### How to complete this task
Write out the whole listing again so that each line matches the original.

======== Data records

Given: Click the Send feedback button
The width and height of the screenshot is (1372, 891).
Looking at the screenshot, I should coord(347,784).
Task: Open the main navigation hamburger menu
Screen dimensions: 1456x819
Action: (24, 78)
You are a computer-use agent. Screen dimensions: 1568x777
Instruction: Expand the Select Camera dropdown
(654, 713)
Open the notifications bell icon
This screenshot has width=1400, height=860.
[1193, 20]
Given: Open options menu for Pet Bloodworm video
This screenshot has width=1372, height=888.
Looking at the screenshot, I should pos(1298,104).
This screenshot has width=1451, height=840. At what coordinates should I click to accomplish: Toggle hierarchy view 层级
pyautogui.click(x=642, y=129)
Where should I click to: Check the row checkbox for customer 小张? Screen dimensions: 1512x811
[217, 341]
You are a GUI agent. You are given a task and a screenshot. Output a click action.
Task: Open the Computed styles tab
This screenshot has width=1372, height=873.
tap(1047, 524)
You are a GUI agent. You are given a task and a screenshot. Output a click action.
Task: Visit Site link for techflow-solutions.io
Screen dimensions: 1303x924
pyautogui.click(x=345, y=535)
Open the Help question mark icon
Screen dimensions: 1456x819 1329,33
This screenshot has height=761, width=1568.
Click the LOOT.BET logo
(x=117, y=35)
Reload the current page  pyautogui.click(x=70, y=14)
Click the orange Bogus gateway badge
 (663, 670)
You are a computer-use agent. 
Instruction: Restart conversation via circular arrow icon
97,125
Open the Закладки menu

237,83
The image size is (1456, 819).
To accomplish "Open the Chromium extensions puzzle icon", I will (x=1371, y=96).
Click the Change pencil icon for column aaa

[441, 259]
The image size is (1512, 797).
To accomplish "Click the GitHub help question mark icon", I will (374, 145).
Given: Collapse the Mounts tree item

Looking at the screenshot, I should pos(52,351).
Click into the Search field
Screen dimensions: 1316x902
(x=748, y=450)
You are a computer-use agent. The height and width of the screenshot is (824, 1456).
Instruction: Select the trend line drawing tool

================

### Task response
Given: Click the Send feedback button
The width and height of the screenshot is (1372, 891).
Looking at the screenshot, I should coord(347,784).
Task: Open the main navigation hamburger menu
Screen dimensions: 1456x819
Action: (24, 78)
You are a computer-use agent. Screen dimensions: 1568x777
Instruction: Expand the Select Camera dropdown
(654, 713)
Open the notifications bell icon
This screenshot has width=1400, height=860.
[1193, 20]
Given: Open options menu for Pet Bloodworm video
This screenshot has width=1372, height=888.
Looking at the screenshot, I should pos(1298,104).
This screenshot has width=1451, height=840. At what coordinates should I click to accomplish: Toggle hierarchy view 层级
pyautogui.click(x=642, y=129)
Where should I click to: Check the row checkbox for customer 小张? Screen dimensions: 1512x811
[217, 341]
You are a GUI agent. You are given a task and a screenshot. Output a click action.
Task: Open the Computed styles tab
This screenshot has width=1372, height=873.
tap(1047, 524)
You are a GUI agent. You are given a task and a screenshot. Output a click action.
Task: Visit Site link for techflow-solutions.io
Screen dimensions: 1303x924
pyautogui.click(x=345, y=535)
Open the Help question mark icon
Screen dimensions: 1456x819 1329,33
This screenshot has height=761, width=1568.
Click the LOOT.BET logo
(x=117, y=35)
Reload the current page  pyautogui.click(x=70, y=14)
Click the orange Bogus gateway badge
 (663, 670)
You are a computer-use agent. 
Instruction: Restart conversation via circular arrow icon
97,125
Open the Закладки menu

237,83
The image size is (1456, 819).
To accomplish "Open the Chromium extensions puzzle icon", I will (x=1371, y=96).
Click the Change pencil icon for column aaa

[441, 259]
The image size is (1512, 797).
To accomplish "Click the GitHub help question mark icon", I will (374, 145).
Given: Collapse the Mounts tree item

Looking at the screenshot, I should pos(52,351).
Click into the Search field
Screen dimensions: 1316x902
(x=748, y=450)
You are a computer-use agent. The height and width of the screenshot is (824, 1456).
Instruction: Select the trend line drawing tool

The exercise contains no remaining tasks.